TASK STATEMENT:
Count every line in the data that contains the word "computer", then report that number alone.
DATA FOR THIS EXERCISE below:
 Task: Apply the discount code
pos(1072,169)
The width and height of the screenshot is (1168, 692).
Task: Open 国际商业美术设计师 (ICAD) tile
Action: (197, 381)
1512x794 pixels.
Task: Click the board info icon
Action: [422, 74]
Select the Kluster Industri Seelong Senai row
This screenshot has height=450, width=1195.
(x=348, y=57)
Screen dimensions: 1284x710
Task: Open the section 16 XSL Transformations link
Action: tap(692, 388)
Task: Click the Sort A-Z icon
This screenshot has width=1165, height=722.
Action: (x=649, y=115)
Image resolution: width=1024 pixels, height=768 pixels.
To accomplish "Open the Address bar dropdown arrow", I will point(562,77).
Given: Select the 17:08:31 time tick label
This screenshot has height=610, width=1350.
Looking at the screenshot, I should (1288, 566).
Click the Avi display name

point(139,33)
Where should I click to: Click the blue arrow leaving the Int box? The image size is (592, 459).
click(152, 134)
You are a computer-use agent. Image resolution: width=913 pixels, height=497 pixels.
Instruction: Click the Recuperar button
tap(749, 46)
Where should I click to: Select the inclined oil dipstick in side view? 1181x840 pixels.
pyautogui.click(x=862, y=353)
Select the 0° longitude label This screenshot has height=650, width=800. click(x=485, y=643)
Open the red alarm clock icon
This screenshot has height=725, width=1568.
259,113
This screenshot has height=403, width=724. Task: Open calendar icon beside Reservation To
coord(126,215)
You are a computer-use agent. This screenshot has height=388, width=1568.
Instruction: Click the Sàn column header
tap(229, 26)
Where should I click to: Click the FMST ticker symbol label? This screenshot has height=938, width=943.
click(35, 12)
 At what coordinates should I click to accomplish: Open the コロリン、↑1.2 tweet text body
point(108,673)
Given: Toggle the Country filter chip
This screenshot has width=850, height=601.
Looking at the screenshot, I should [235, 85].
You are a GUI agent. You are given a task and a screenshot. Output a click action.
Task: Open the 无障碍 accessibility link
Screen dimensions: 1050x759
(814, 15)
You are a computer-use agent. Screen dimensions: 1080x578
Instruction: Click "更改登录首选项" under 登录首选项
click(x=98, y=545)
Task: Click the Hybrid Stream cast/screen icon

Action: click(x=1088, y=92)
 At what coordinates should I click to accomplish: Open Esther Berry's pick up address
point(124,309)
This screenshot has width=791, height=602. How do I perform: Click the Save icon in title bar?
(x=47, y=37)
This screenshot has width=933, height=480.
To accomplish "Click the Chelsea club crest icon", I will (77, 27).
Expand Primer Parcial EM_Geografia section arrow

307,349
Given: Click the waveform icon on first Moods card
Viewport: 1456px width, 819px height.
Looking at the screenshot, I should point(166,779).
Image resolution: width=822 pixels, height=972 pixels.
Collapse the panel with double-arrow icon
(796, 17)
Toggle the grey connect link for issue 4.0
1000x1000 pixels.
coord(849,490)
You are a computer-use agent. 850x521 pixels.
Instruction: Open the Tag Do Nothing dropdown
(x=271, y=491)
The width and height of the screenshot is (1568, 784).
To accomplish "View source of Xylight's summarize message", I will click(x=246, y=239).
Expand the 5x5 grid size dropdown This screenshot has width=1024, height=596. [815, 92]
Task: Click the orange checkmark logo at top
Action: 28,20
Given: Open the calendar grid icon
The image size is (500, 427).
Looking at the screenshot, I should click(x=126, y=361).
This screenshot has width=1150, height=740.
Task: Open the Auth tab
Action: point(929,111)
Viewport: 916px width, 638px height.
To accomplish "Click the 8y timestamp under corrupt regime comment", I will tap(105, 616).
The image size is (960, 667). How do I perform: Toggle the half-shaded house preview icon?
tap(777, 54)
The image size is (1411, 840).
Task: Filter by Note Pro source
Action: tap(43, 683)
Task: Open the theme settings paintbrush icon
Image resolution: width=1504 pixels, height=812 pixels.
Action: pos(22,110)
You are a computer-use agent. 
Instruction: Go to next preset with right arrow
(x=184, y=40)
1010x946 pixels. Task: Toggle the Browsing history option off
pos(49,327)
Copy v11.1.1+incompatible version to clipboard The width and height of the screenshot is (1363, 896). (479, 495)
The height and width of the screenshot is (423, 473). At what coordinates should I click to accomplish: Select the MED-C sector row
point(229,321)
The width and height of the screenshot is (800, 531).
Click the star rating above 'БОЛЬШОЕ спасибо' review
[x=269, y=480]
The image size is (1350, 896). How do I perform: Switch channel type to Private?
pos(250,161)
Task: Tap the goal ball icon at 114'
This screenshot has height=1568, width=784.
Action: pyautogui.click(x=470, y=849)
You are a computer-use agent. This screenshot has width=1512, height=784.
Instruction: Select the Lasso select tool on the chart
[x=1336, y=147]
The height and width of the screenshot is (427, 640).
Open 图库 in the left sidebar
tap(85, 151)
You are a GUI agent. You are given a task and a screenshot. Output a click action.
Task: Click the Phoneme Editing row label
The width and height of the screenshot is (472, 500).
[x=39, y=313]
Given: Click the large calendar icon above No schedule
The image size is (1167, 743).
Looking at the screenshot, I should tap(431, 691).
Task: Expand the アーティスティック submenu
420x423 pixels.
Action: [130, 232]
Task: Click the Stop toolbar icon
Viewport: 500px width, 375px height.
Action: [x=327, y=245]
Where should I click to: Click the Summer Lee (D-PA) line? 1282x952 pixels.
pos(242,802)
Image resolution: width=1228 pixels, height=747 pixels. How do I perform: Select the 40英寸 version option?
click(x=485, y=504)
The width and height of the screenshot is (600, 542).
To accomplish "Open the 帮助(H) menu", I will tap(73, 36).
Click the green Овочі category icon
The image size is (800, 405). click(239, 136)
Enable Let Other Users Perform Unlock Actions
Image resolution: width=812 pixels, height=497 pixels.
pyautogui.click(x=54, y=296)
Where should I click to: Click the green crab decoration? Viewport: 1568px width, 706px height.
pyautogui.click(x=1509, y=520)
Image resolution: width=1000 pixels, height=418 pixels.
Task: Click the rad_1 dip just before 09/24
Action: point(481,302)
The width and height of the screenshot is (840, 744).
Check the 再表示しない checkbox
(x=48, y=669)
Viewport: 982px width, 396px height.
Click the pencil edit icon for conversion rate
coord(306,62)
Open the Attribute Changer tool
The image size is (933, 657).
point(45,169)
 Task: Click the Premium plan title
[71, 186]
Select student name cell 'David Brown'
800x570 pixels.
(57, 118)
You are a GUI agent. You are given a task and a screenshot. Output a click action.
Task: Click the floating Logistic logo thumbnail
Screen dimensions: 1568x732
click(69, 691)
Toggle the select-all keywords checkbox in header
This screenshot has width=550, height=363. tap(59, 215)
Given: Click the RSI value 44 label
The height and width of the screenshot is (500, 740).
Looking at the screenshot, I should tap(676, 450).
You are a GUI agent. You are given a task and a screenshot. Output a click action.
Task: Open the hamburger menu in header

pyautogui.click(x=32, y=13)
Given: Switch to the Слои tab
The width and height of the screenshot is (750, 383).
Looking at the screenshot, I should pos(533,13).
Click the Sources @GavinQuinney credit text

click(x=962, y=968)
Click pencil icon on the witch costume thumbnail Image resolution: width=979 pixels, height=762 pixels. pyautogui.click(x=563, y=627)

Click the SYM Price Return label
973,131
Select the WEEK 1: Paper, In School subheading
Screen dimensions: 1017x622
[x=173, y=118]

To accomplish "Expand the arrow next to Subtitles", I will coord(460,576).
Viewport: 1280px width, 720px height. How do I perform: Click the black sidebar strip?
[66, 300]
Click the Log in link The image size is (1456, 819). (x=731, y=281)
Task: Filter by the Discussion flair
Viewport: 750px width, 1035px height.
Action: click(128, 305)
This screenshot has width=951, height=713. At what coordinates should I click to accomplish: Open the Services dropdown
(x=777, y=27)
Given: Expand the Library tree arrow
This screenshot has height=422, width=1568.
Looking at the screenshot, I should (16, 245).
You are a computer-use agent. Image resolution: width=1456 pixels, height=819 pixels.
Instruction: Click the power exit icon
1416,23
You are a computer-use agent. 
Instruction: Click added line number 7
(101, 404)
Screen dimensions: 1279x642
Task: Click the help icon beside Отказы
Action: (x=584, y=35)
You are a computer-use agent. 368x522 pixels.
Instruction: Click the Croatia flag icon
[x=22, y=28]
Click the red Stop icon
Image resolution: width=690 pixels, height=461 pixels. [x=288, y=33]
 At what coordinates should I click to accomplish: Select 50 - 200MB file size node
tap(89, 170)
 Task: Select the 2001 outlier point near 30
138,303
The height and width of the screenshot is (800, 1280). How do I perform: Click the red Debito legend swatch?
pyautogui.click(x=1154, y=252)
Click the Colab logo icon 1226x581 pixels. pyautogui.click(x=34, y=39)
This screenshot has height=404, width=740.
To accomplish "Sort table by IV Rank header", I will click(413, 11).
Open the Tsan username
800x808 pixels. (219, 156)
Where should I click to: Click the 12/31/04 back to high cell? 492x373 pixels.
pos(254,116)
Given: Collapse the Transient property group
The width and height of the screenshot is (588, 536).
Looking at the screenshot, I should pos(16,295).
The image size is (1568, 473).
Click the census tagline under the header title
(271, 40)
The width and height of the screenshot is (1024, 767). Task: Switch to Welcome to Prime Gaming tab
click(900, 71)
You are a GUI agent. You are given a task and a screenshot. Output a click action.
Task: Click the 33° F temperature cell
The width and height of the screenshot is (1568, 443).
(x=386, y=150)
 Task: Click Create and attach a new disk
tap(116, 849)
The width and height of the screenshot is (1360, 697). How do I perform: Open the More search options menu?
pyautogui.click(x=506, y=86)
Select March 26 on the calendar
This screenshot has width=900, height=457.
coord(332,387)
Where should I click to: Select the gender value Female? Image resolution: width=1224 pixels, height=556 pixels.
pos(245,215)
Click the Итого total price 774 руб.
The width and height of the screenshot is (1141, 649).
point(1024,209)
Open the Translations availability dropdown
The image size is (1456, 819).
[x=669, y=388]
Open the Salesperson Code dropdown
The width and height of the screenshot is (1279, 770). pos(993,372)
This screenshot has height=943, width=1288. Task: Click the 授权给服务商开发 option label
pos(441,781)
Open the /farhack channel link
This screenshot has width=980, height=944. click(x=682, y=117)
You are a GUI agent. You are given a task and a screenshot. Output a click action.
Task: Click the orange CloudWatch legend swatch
End of DATA FOR THIS EXERCISE.
FINAL ANSWER:
9